▶ [DATA SUPPLIED]:
· · · · · · ·
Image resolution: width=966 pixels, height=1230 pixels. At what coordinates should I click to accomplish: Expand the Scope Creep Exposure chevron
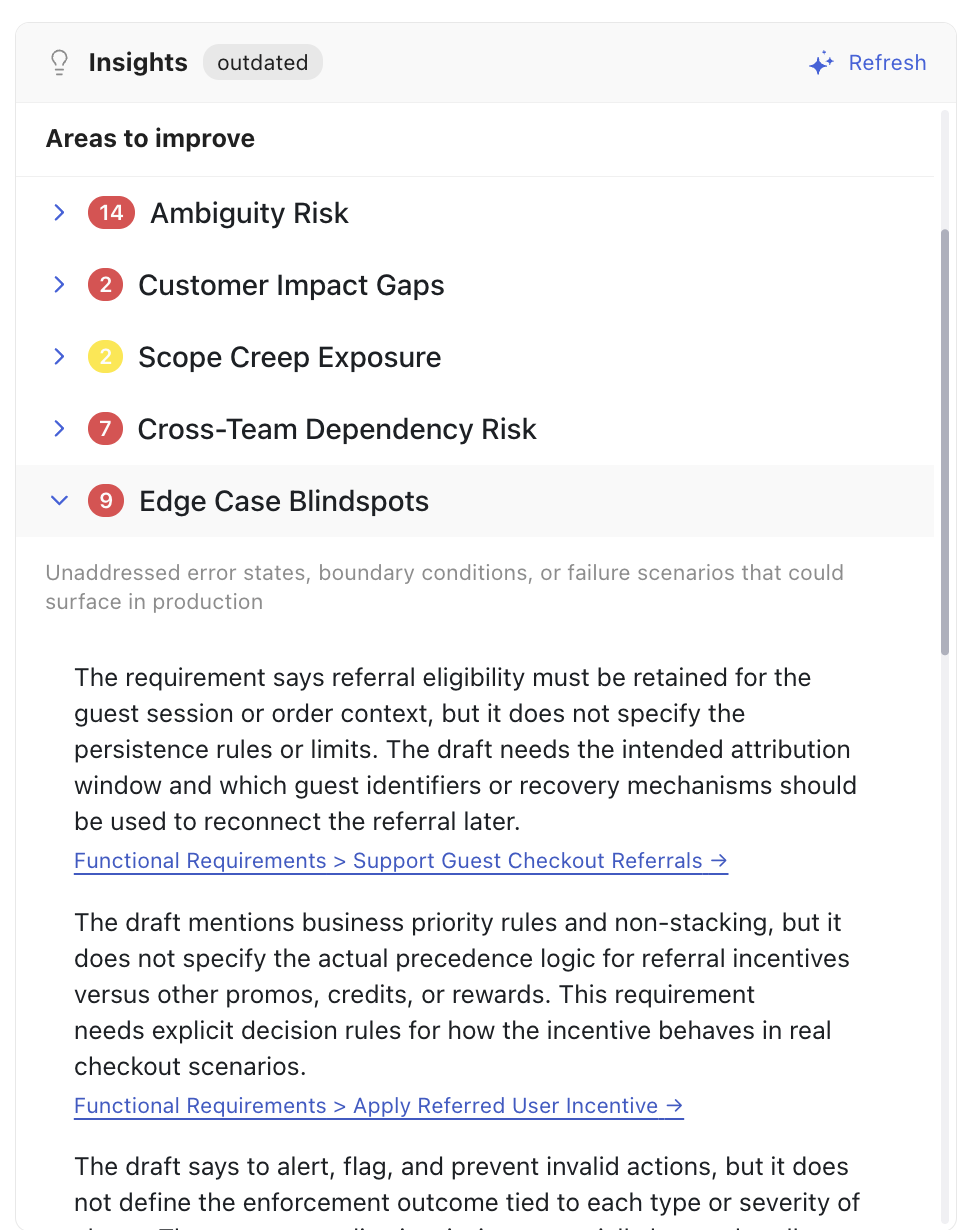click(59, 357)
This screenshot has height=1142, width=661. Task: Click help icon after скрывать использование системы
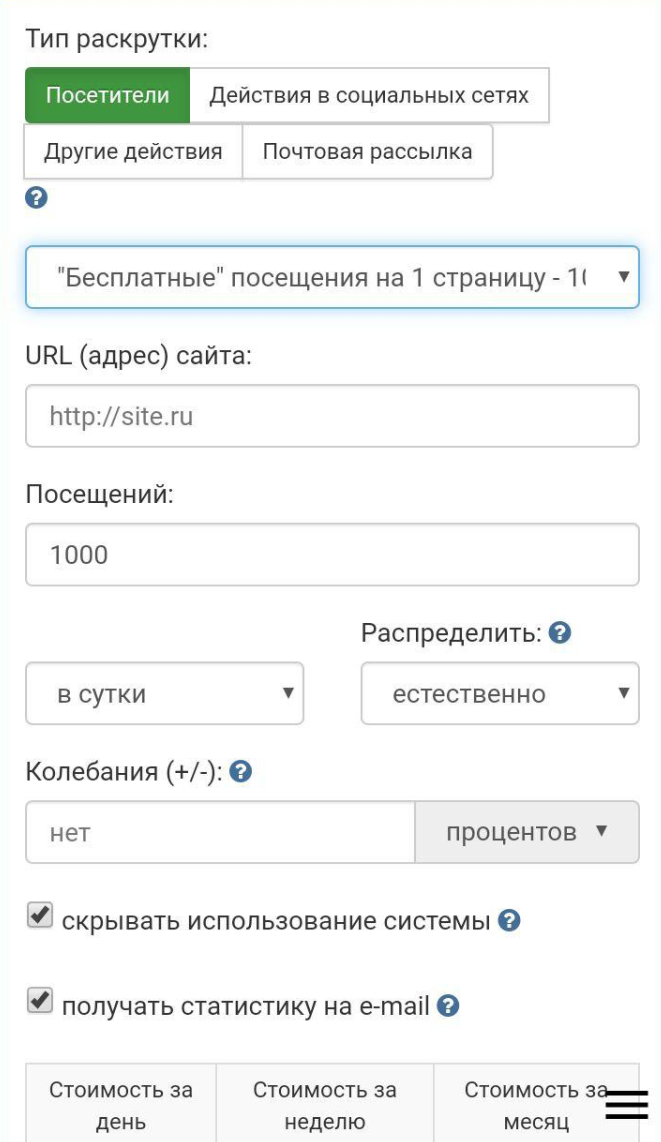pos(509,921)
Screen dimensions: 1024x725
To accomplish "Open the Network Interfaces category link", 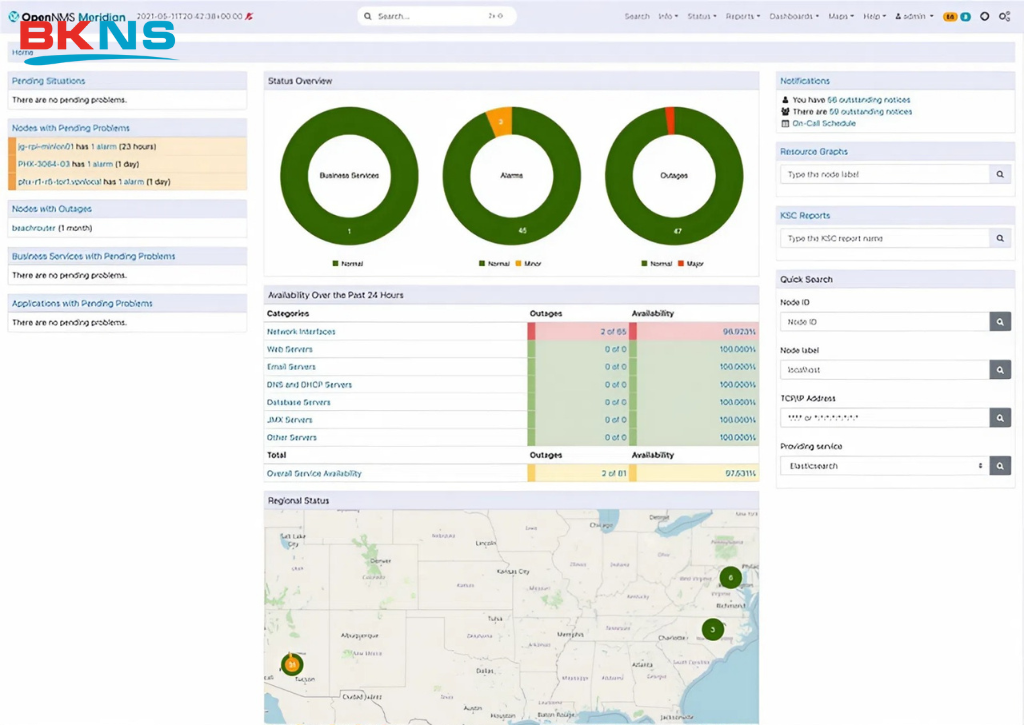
· · · · · · ·
▶ [TASK ITEM]: Where an entry contains an image, skip the image; repeat everything else exactly.

▶ [SOLUTION FOR THIS TASK]:
Image resolution: width=966 pixels, height=1230 pixels. At what coordinates should I click to accomplish: Expand the Scope Creep Exposure chevron
click(59, 357)
This screenshot has height=1142, width=661. Task: Click help icon after скрывать использование системы
pos(509,921)
Screen dimensions: 1024x725
To accomplish "Open the Network Interfaces category link", 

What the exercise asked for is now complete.